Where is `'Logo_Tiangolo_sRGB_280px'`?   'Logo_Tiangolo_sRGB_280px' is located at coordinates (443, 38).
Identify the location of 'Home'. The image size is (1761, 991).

---

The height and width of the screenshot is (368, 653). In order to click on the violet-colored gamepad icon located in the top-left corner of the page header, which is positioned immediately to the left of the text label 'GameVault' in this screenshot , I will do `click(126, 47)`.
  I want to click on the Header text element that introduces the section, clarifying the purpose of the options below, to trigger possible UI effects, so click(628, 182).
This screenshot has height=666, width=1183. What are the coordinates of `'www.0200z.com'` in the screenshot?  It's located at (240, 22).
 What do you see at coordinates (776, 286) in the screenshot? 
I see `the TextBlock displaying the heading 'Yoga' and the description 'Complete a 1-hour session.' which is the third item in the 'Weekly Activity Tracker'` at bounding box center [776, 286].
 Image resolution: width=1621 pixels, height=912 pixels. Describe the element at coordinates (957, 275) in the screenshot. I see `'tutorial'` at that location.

---

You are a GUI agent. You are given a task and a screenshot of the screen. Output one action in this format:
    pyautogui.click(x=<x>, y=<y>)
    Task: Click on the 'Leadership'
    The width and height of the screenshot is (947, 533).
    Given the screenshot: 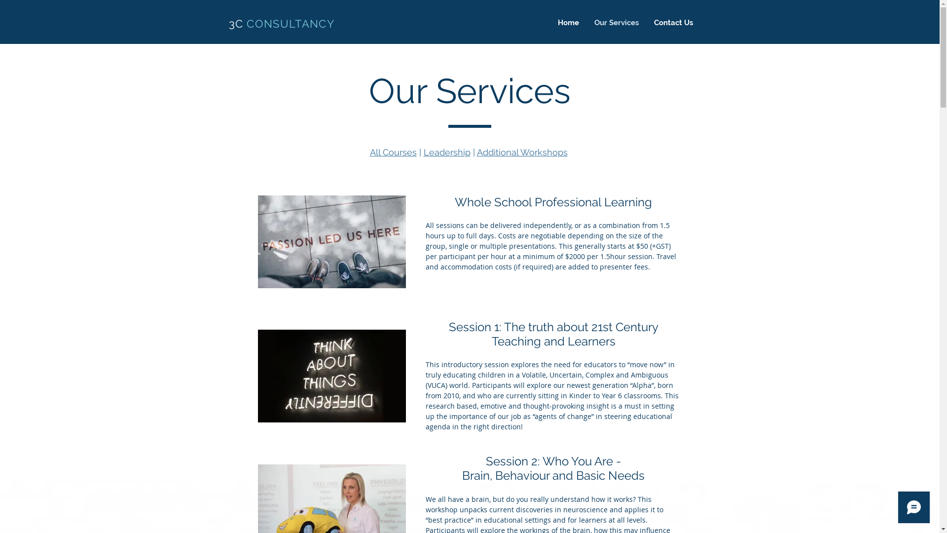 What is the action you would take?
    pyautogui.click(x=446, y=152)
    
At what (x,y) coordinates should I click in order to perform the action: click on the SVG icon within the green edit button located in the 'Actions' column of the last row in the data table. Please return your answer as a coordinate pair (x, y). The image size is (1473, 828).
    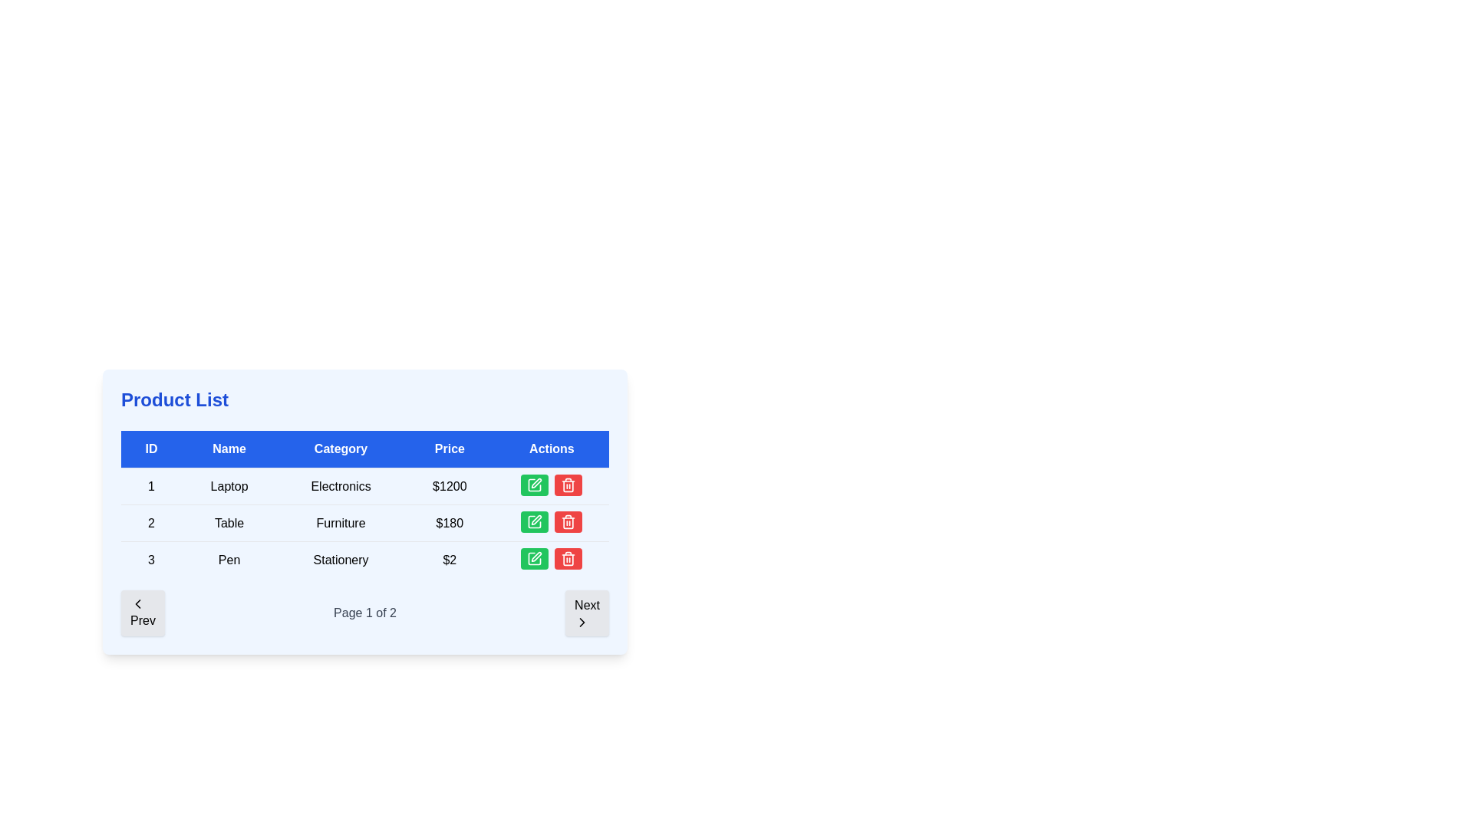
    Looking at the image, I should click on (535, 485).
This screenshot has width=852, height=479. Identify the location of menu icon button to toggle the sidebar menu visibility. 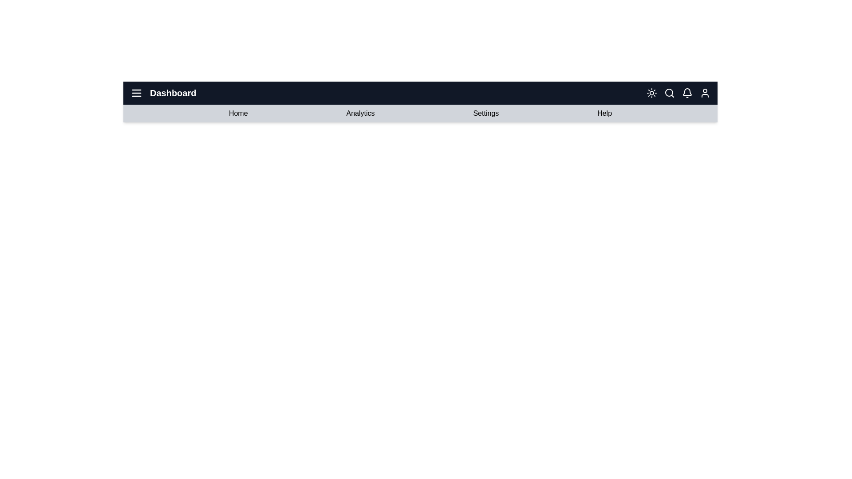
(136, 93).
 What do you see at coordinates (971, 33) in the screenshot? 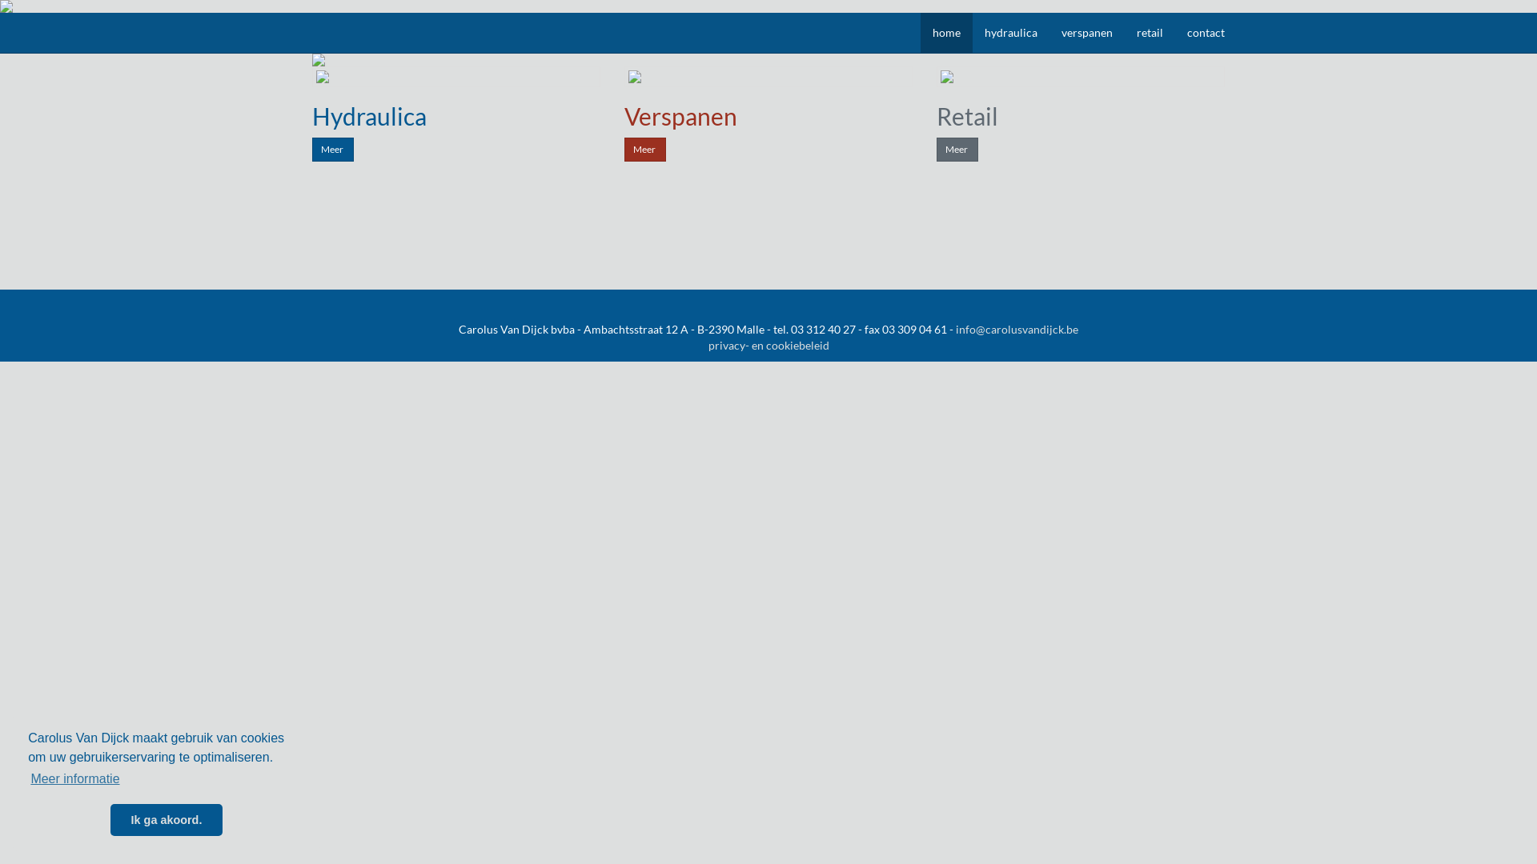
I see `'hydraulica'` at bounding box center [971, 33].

* **Stated problem**: Copy word for word the entries from the line containing "What do you see at coordinates (971, 33)" through the line containing "center [971, 33].", leaving the pictures out of your copy.

* **Result for this task**:
 What do you see at coordinates (971, 33) in the screenshot? 
I see `'hydraulica'` at bounding box center [971, 33].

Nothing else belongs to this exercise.